─── VORLIEGENDER TEXT ───

Popkomm-Festival - Berlin

03.10.2006 | 12:38

22.09.2006, Kulturbrauerei

Dass die Musikmesse Popkomm vor drei Jahren von Köln nach Berlin gezogen ist, tangiert das Nicht-Fachpublikum eher weniger. Aber das dazugehörige Festival bietet den Hauptstädtern auch in diesem Jahr wieder ein abwechslungsreiches und qualitativ hochwertiges musikalisches Rahmenprogramm für wenig Geld. In der Kulturbrauerei kann der Musikfan zum Kombipreis von 35 Euro in acht verschiedenen Hallen drei Tage lang durchfeiern. Weniger Ausdauernde sind mit 15 Euro pro Abend immer noch gut bedient und haben dabei freie Auswahl von Pop bis Metal. Ich zähle in meinem nicht mehr ganz so jugendlichen Alter zu letzteren und finde daher lediglich am dritten Tag den Weg in diese stimmungsvolle Location. Auf dem mit Bierbänken übersäten Innenhof genießen auch Nicht-Festivalbesucher die laue September-Nacht, während an ihnen vorbei ein stetiges Kommen und Gehen zwischen den einzelnen Hallen herrscht. Da mich die vier Bühnen in Wacken schon überfordern, picke ich mir von vornherein nur zwei der acht Veranstaltungsorte heraus: Den kleinen und gemütlichen Club 23, in dem heute "Metal" auf dem Programm steht, und zu später Stunde das Kesselhaus, dessen "Dutch Night" von THE GATHERING gekrönt wird.

─── BEREITGESTELLTES MATERIAL ───

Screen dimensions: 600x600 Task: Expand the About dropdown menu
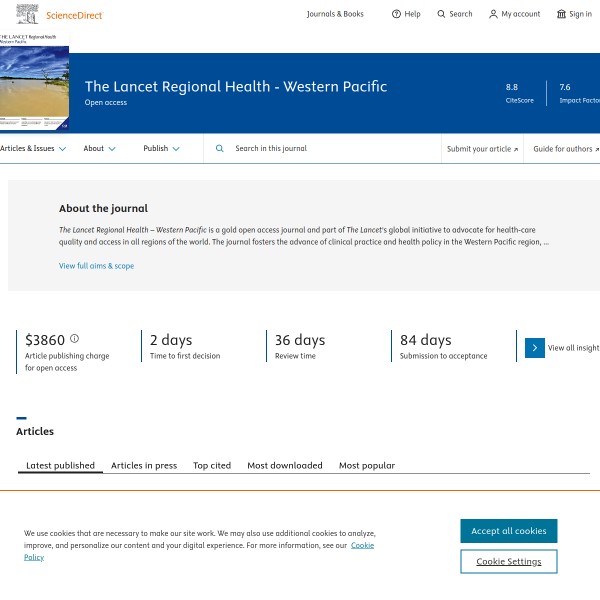click(x=99, y=148)
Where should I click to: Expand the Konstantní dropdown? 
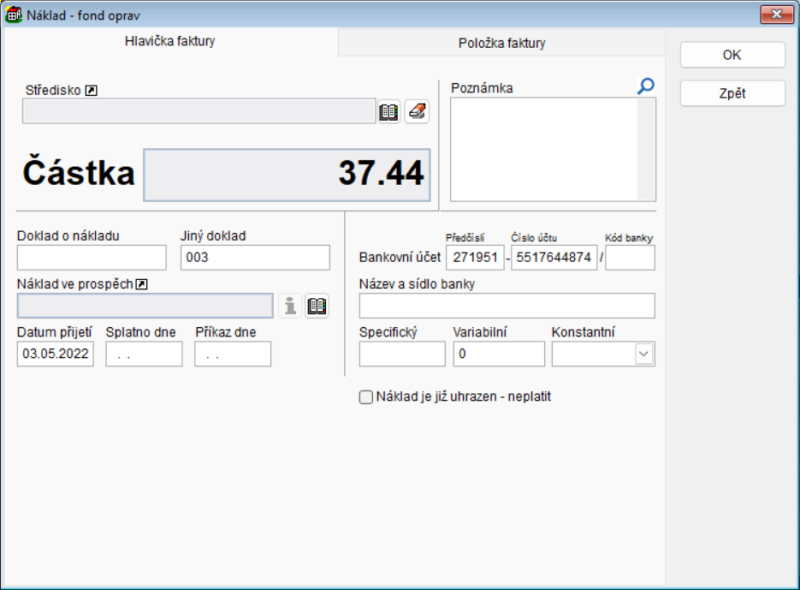click(644, 354)
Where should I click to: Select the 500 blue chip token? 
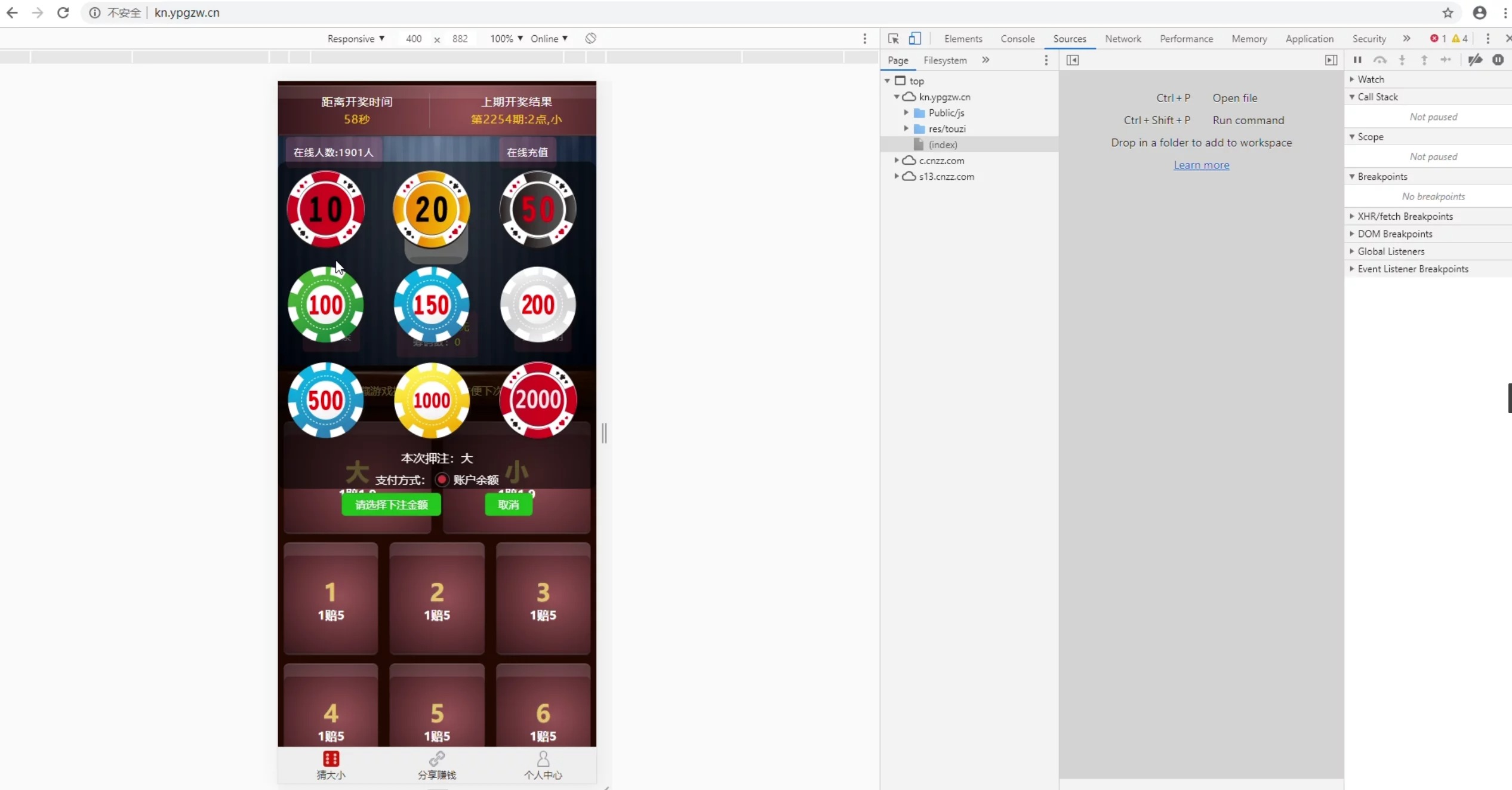(x=326, y=400)
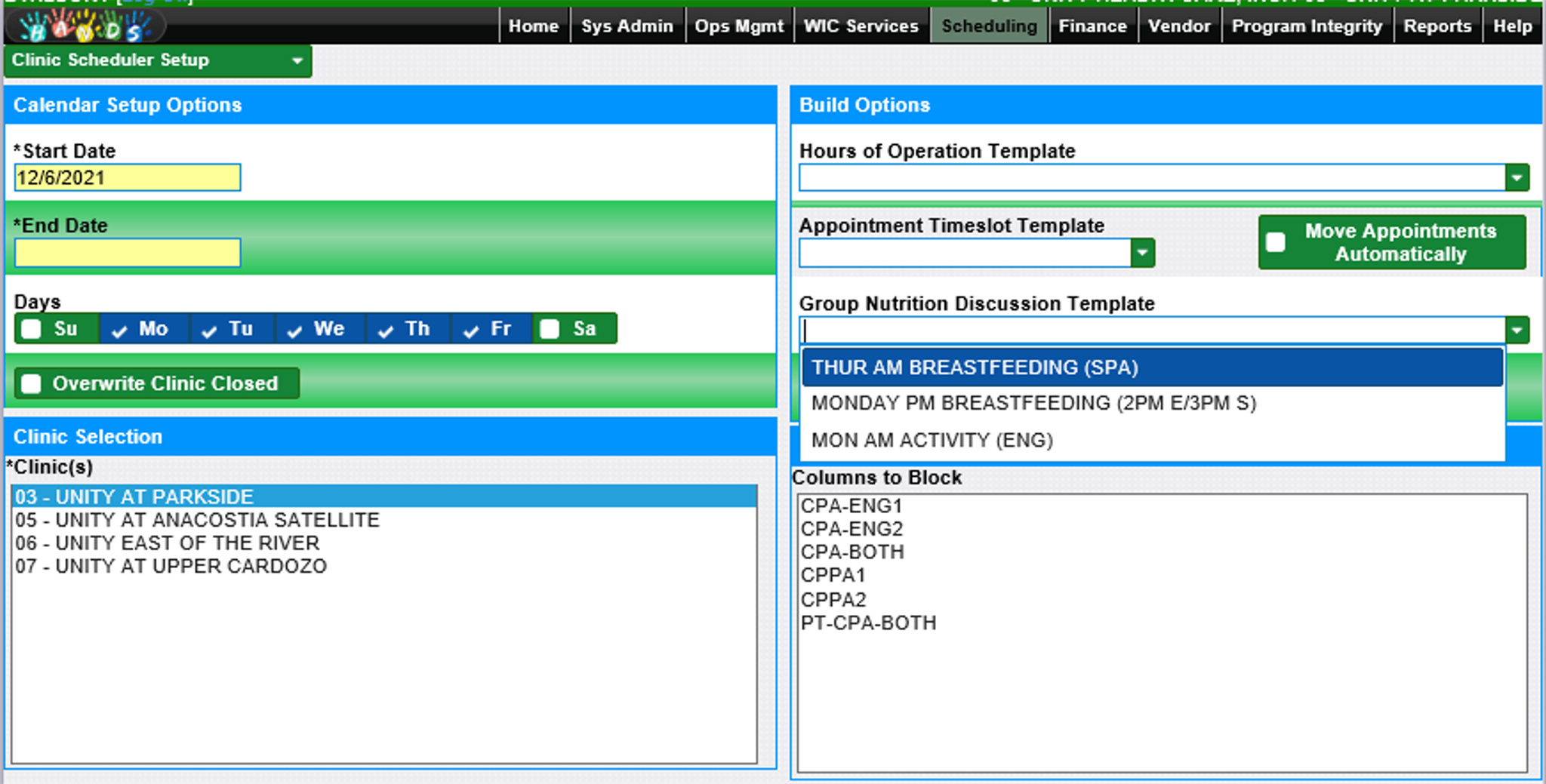Check Move Appointments Automatically
The height and width of the screenshot is (784, 1546).
(1276, 242)
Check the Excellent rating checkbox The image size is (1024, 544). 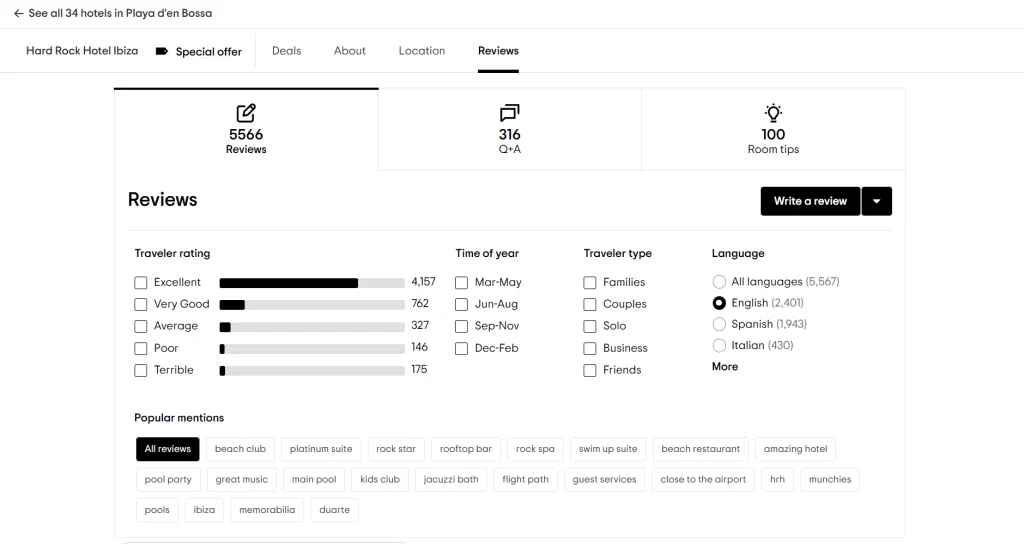(141, 283)
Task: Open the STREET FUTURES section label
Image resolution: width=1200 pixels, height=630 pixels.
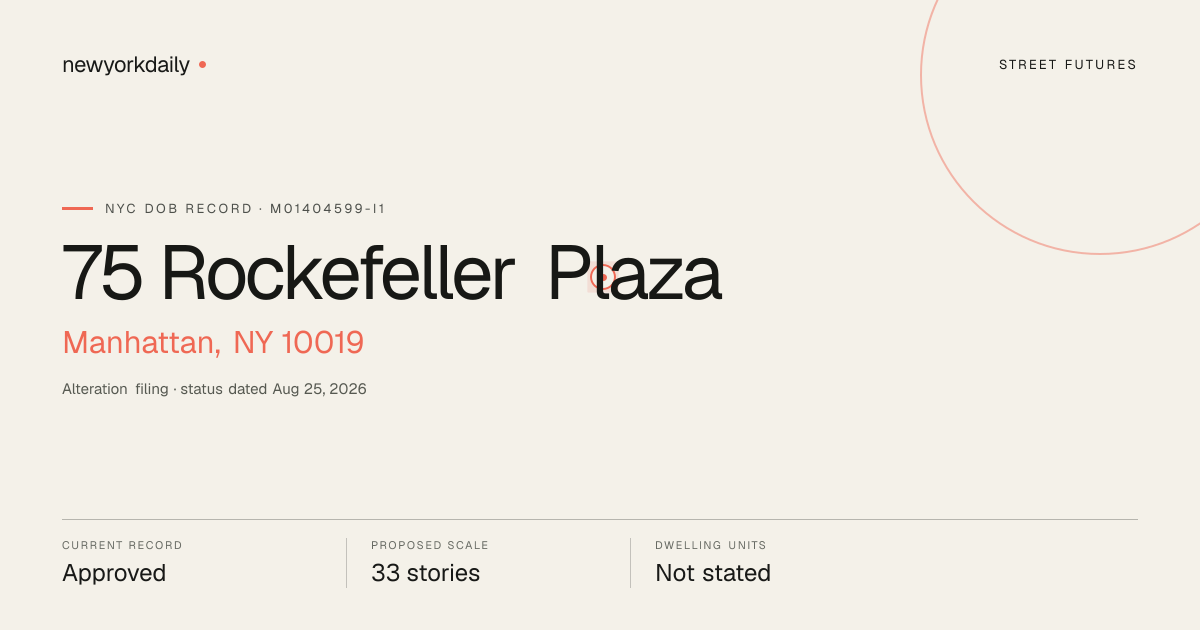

───

AUFGABE 1
Fassen Sie den Bericht über das Popkomm-Festival in zwei Sätzen zusammen.
AUFGABE 2
Führen Sie den Bericht über das Popkomm-Festival im Anschluss an seinen letzten Satz weiter.
Das Material hat mit dem Text nichts zu tun.

SCHRIFTLICHE ANTWORT 1
Das Festival zur Musikmesse Popkomm, die vor drei Jahren von Köln nach Berlin gezogen ist, bietet in acht Hallen der Kulturbrauerei Musik von Pop bis Metal, für 35 Euro als Kombikarte über drei Tage oder für 15 Euro pro Abend. Die berichtende Person besucht nur den dritten Tag und wählt von vornherein zwei Spielorte aus: den kleinen Club 23 mit seinem Metal-Programm und zu später Stunde das Kesselhaus, dessen „Dutch Night“ von THE GATHERING gekrönt wird.

SCHRIFTLICHE ANTWORT 2
Die für 20 Uhr angesetzten SUBCONCIOUS verpasse ich leider, denn obwohl ich deutlich vor 21 Uhr im Club 23 ankomme, ist die Spielzeit der einzelnen Acts offenbar auf 30 Minuten beschränkt. Dafür betreten SABATON mehr als pünktlich die kleine Bühne und untermauern ihren Ruf als erstklassigen Liveact. Zwar erfinden sie mit ihrem traditionellen Heavy Metal das Rad nicht neu, wissen diesen jedoch überzeugend zu vermitteln und garnieren ihre - soweit auf dem beengten Raum möglich - bewegungsreiche Bühnenshow mit ein paar schenkelklopf-würdigen Ansagen, die zwar nicht nur leicht unter die Gürtellinie zielen, aber gerade deswegen fast schon Kult-Charakter haben. "Was würdet ihr dazu sagen, wenn ich ein Lied über meinen Penis singen würde?", fragt der mit einem schmucken Brust-Panzer-Shirt bekleidete Fronter. "Es heißt 'Rise Of Evil'!" Die Einleitung zu 'Into The Fire' fällt sogar unter die Rubrik "nicht jugendfrei", weshalb ich sie besser nicht wortwörtlich zitiere - stellt euch einfach eine abstruse Geschichte über eine Hitzewallungen verursachende Geschlechtskrankheit vor und ihr seid auf dem richtigen Weg. Ob man derart schwanzgesteuerten Ansagen mag oder nicht - das anfangs noch sehr verhalten rockende Publikum taut zusehends auf, und SABATON erhalten im Refrain von 'Primo Victoria' sogar recht stimmgewaltige Unterstützung aus den vorderen Reihen.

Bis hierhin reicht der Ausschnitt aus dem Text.